Texto para análise:
___

Confissões de uma máscara, de Yukio Mishima

Confissões de uma máscara, de Yukio Mishima, foi escrito na década de 40 e se tornou um clássico da literatura japonesa. Este foi o meu primeiro contato com esta literatura e já adianto que foi uma leitura que me marcou muito. Amei. Porém, um amor cortado. Doído. Sangrento. Meu impacto maior foi quando pesquisei sobre a vida do autor para escrever aqui. Mishima escreveu este livro quando ainda tinha 22 anos de idade e ele é repleto de recortes autobiográficos. O autor cometeu suicídio antes de completar cinquenta anos. Usou uma espada contra si mesmo. Rasgando suas vísceras. Assim como os samurais durante o haraquiri (ritual japonês de suicídio). 

Logo no início do livro, acompanhamos o desenvolvimento do personagem principal, desde a sua infância até a vida adulta. Não definiria como um romance de formação, mas chega perto disso. A história se passa em uma época conflituosa, durante o período de entre guerras e a Segunda Guerra Mundial. Num paralelo coincidente, havia um conflito dentro do nosso triste protagonista. Desde os primeiros anos escolares, o personagem começa a  perceber a completa falta de atração pelo sexo feminino e a exacerbada atração pelo sexo semelhante. Considerando a época em que o livro foi escrito já é possível imaginar a dura batalha deste personagem para construir máscaras que o forjassem a passar uma imagem que escondia sua verdadeira natureza.

___

Dados registrados:
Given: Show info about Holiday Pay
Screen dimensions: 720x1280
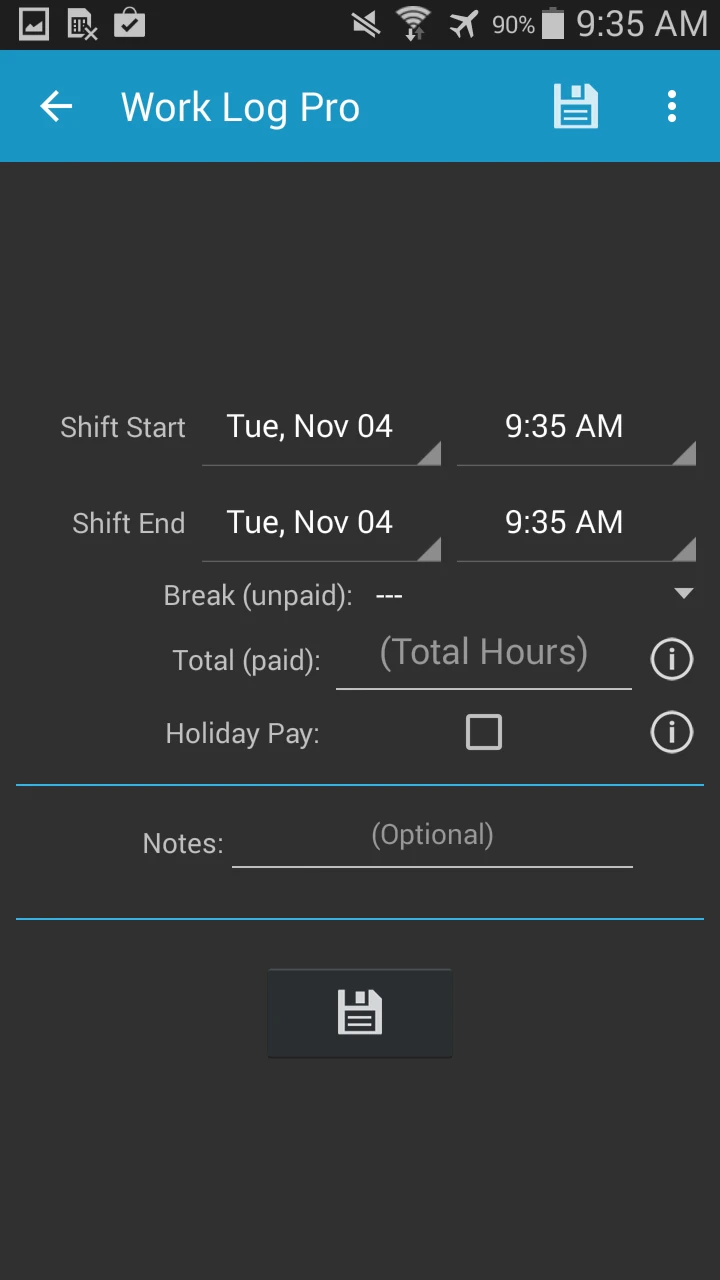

___

Questão:
Com base no texto sobre Confissões de uma máscara, responda:
1. Em que década o livro foi escrito?
2. Que idade Mishima tinha quando escreveu o livro?
3. Em que período histórico se passa a história?

Resposta final:
1. Na década de 40.
2. 22 anos.
3. No período entre guerras e na Segunda Guerra Mundial.